WORK ORDER:
Using the entries that follow, collect the lines where the word "agent" appears.

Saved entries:

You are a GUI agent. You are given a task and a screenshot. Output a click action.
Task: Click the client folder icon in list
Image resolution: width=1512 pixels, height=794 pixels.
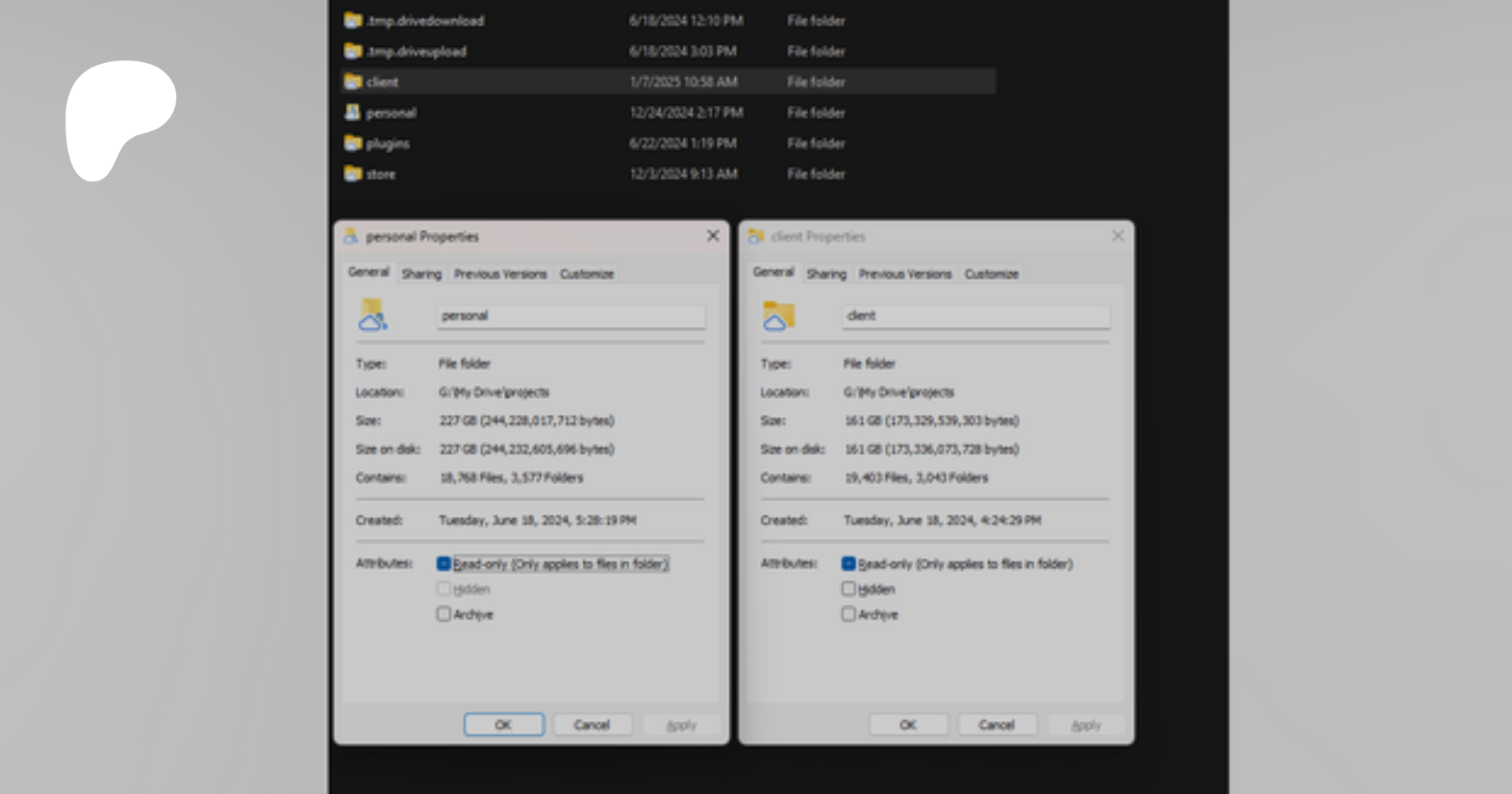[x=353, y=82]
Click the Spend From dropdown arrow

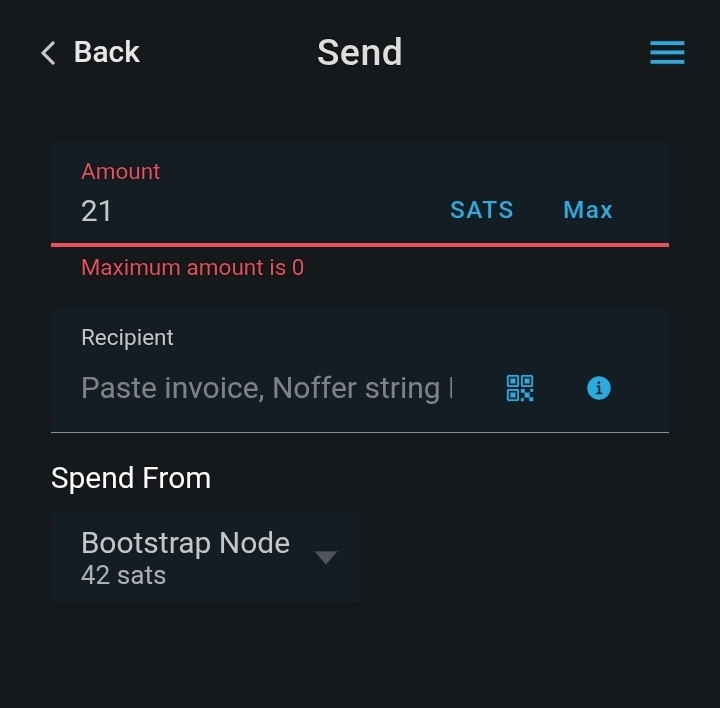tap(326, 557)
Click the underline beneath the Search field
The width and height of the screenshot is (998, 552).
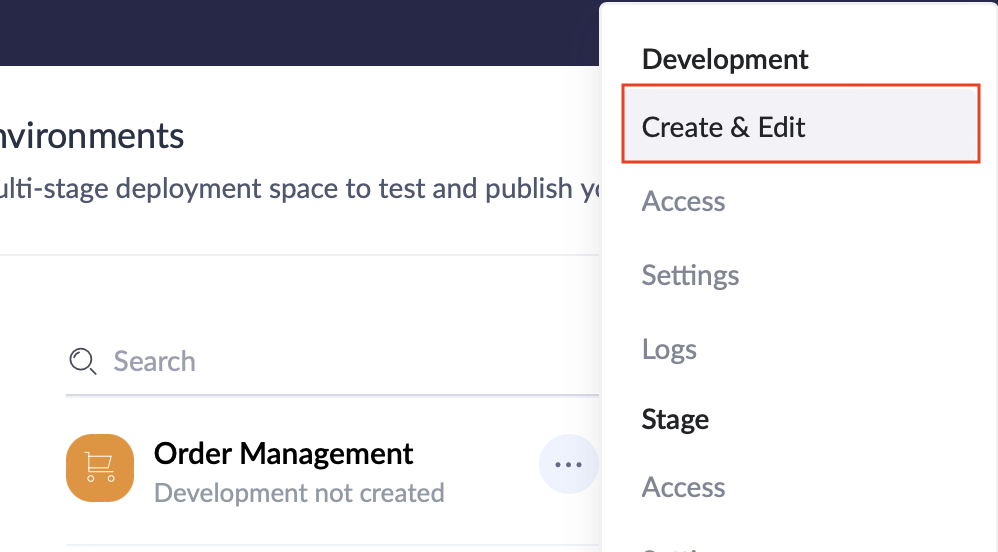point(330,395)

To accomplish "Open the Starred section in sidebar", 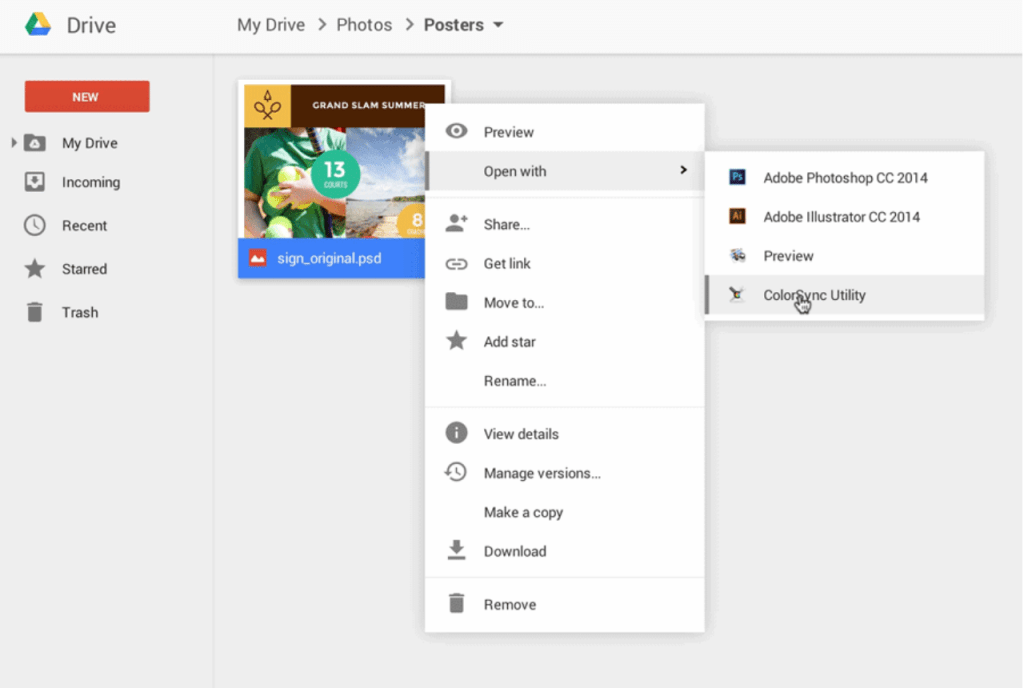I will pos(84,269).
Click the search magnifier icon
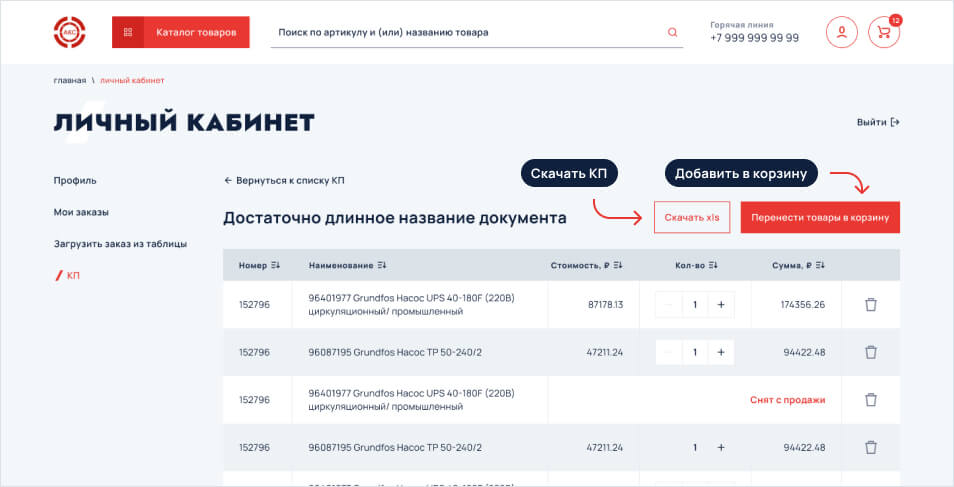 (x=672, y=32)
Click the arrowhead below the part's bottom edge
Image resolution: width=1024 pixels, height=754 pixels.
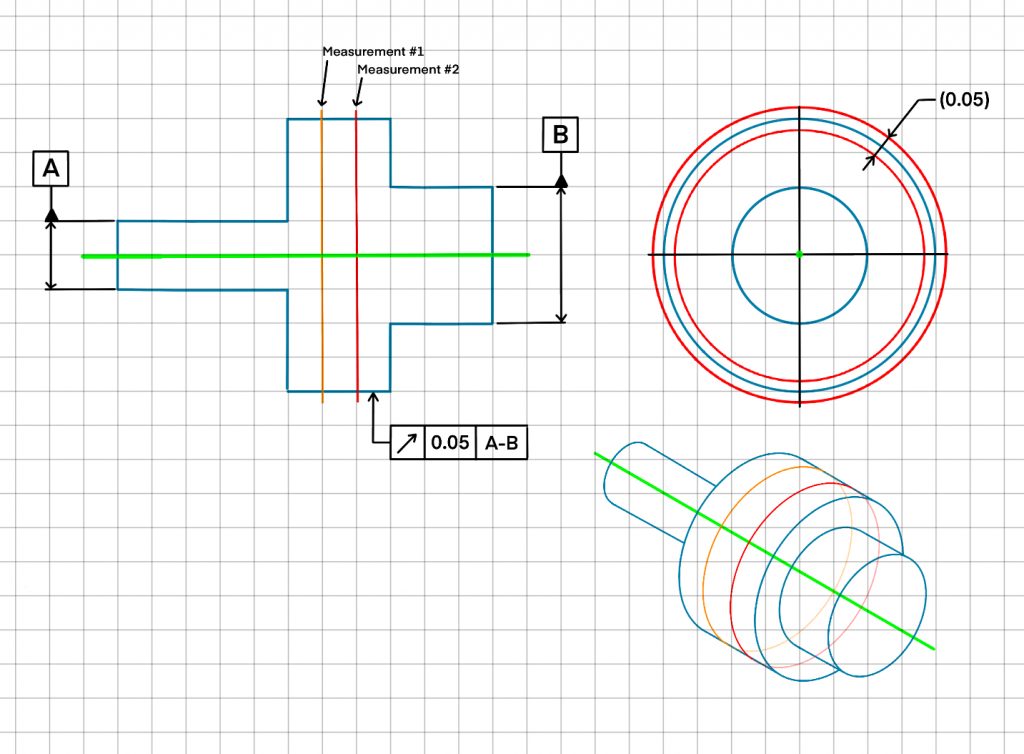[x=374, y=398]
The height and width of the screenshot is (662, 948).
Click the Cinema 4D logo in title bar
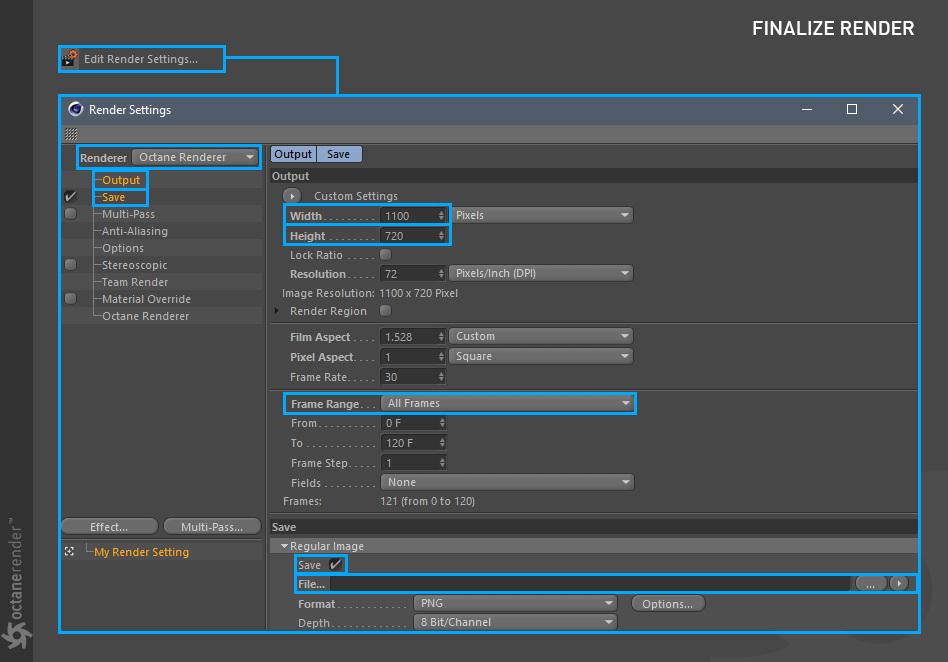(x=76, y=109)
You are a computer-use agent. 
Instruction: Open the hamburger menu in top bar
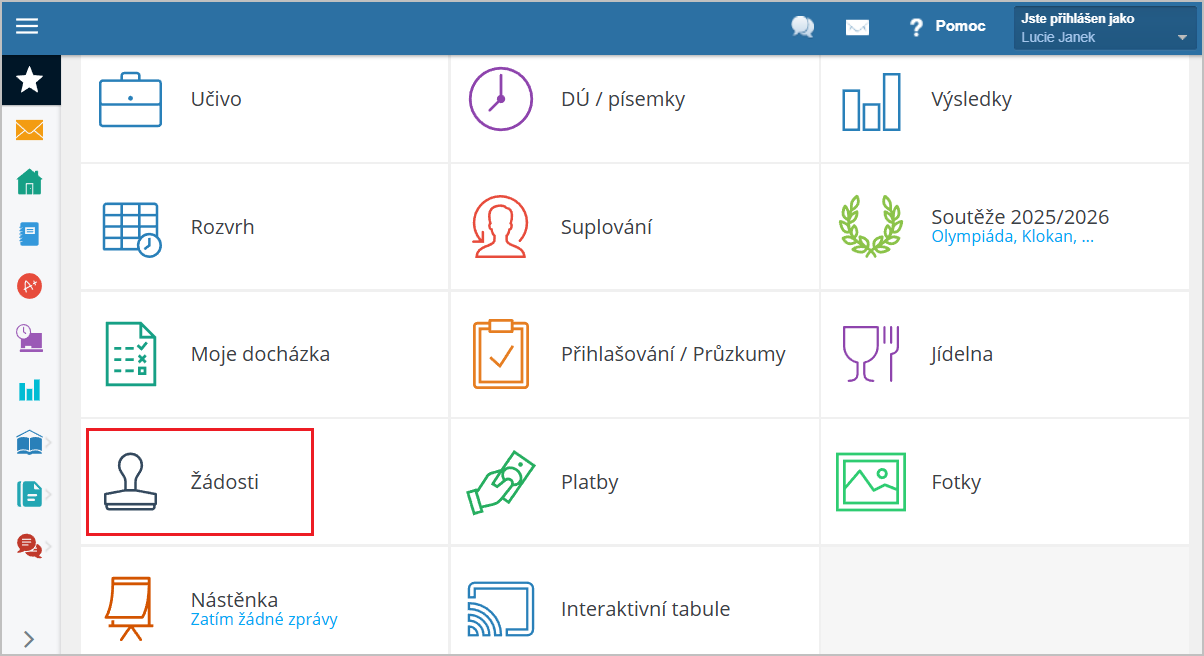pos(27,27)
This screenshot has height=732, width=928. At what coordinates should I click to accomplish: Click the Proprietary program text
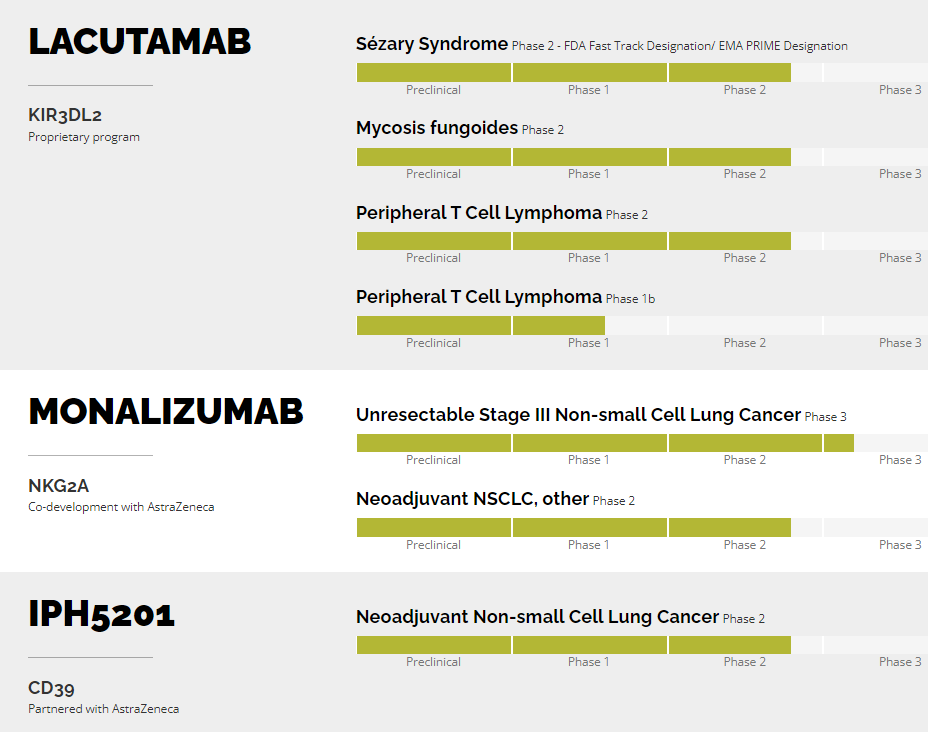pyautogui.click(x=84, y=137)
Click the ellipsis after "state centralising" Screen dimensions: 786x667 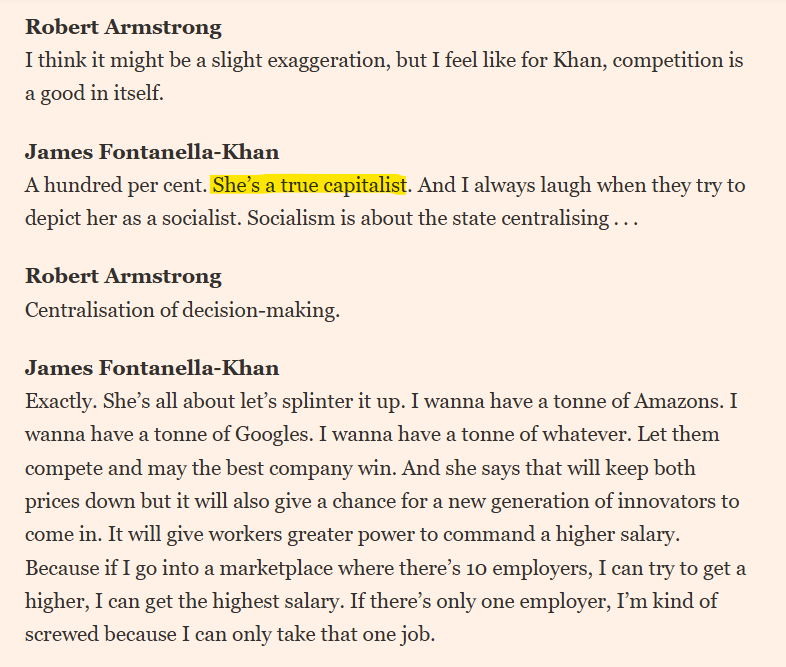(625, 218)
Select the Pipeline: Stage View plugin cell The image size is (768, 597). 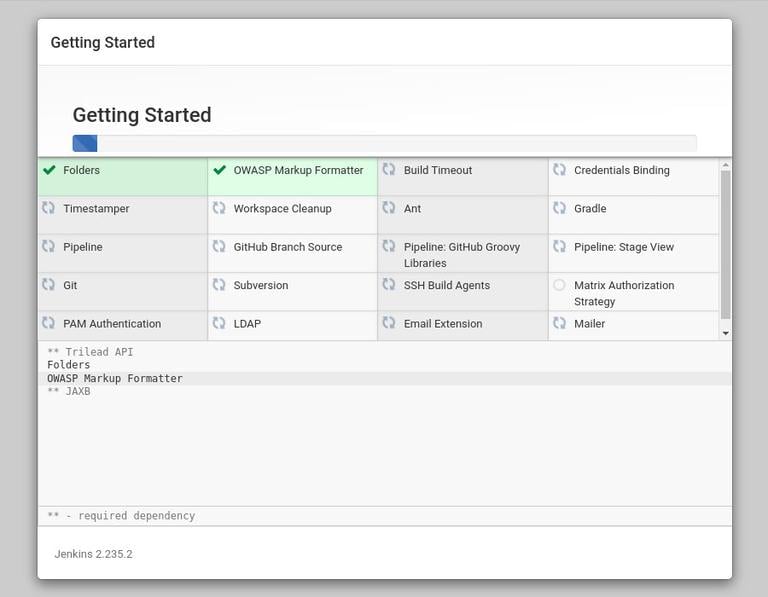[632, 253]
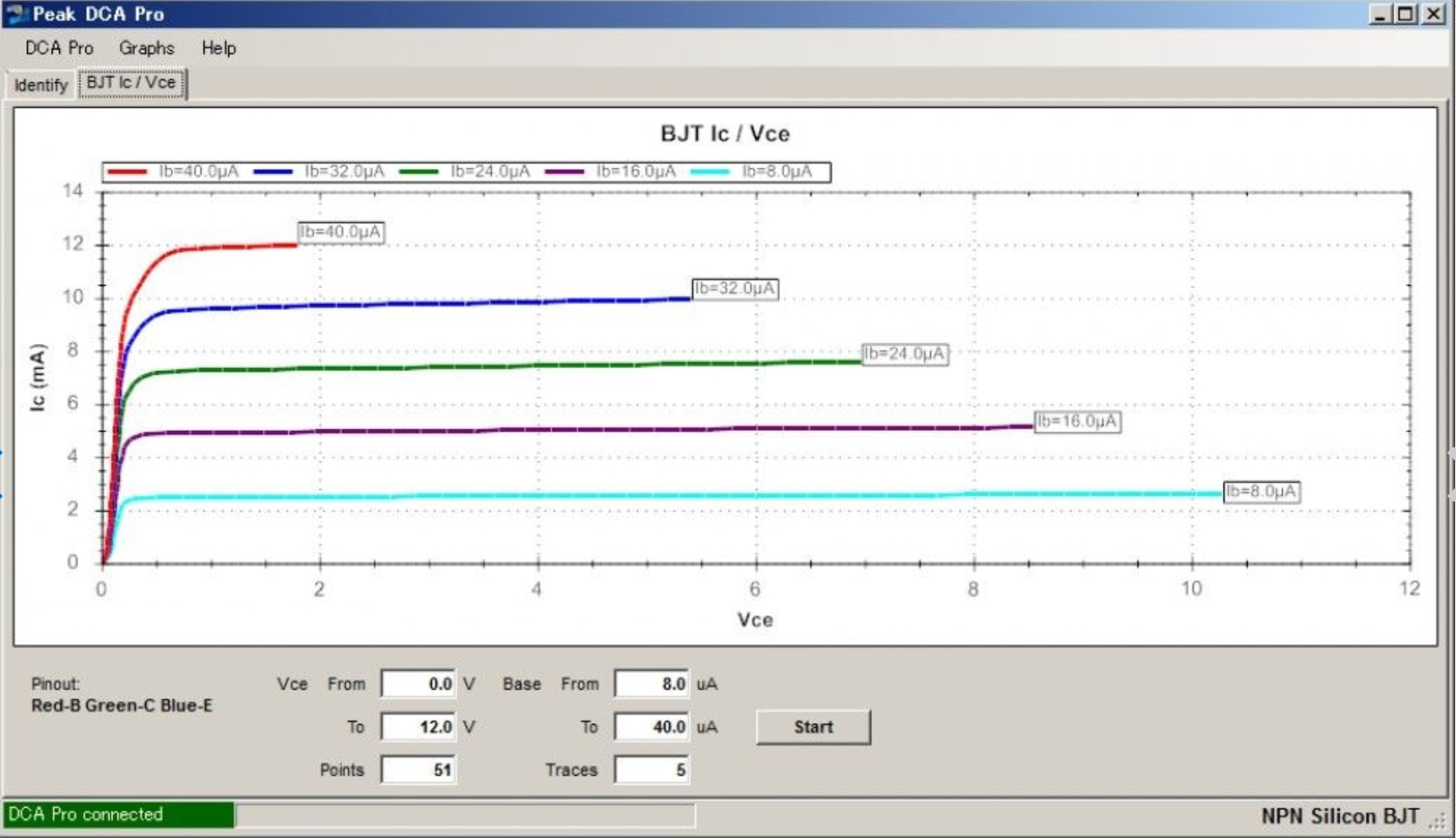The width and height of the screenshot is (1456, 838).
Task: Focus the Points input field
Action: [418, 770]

RESPONSE BELOW:
You are a GUI agent. You are given a task and a screenshot. Output a click action.
You are a computer-use agent. 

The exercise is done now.